How do I know all this is true? Why offer up the institution of marriage in such a cautionary, repellent manner? Because I have seen the truth about marriage. I’ve seen it enter the lives of ordinary people the way Death walks through a door: sickle in hand and eyes fixed on you. Up until now, only normal people have had to suffer the terrible consequences of marriage: they were the ones stumbling to the altar, blind with intention and dumb with love for their very own ball and chain.
But something has changed. It has recently been brought to my attention that American homosexuals have begun their descent into the underworld of marital bliss. They have begun making legal and cultural moves towards setting up their own keys to the marital kingdom.
But why would they want to do this? Clearly the term “gay marriage” is a joke, and a joke of the meanest kind. There is absolutely nothing funny about marriage–you will never see a married couple laughing or acting gay on account of one another. Since I seem to be the only person left in the world who can see what is right before my eyes, I can attest to the truly disgusting and shiftless lives that married people lead.
The problem with the contemporary homosexual is two-fold. First, like me, their narcissism provides them with a wild imagination, only every other so-called gay person living today also suffers from delusion. Like babies, homosexuals suffer from a terrible mixture of paranoid excitability and over-eager stupidity. It is simple enough to understand why homosexuals might, for a moment, imagine themselves taking part in familiar cultural institutions, of making them over into their own image. But this is, of course, a mistake. Political organization and discourse has taken an idea as silly as homosexual marriage and turned it into a cause.
Gay marriage is taking things way too far. The current movement towards affording homosexuals with political rights has been taken with the idea of marriage because, for whatever reason, it has helped them believe that they do, or perhaps one day will, matter.
But homosexuals don’t matter; or, at least, historically, we haven’t mattered enough to have been included in the practices of marriage. Up until now, we have been getting away with something else. We lived in the dark, we had no secrets to conceal. Unfortunately, the dauntless energy that the American gay rights struggle seems to have garnered over the last twenty or so years does not look like it will be dying down anytime soon.
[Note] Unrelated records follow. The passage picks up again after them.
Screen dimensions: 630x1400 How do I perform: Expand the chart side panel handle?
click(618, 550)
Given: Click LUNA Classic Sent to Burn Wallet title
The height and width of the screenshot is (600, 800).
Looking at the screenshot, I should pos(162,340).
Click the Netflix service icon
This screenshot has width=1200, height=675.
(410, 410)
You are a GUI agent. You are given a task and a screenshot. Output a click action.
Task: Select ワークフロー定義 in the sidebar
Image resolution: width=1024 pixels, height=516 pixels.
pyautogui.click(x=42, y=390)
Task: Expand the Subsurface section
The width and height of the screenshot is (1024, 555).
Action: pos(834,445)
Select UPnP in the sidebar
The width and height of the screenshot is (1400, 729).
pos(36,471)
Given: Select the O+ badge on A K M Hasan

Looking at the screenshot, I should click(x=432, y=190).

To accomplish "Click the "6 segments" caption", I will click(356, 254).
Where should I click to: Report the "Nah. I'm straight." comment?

Is this what we want? Or, worse, is marriage what we deserve? Followers of gay pride and avengers of equal rights seem to think so. If marriage and justice are what gay people want, marriage and justice they will get. Politics, like fate, is not a challenge that can be overcome in the end. Marriage will only ever offer you a way of devoting yourself to the one you hate and scorning the love that may be truly offered along the way.
For homosexuals, the arch of our political importance will sadly be given based on the victories of the gay marriage crusade. The arrow of time now points us all in the direction of common unhappiness and just desserts. When we bop up and down shouting at the world to give us our rights, we are only proving our devotion to this sick game. There is danger in numbers.
Try as we might, there is no way to stop the very insulting and angry winds of equality from covering us over completely. And make no mistakes: there is no queer way out of marriage: not no way, not no how. What we’ve never had we’ll never miss. Why can’t you understand that?
It is no use, at this point, debating whether or not the institution itself is evil or even discussing as a community whether we should collectively even be searching it out. It is already too late: homosexuals have begun accepting the rights that they have been begging for and marriage is on its way into our lives, while what we once knew of gay sex and pleasure slowly taking their leave.
Do what you must, homosexuals of the future, but don’t say Taylor Black never warned you.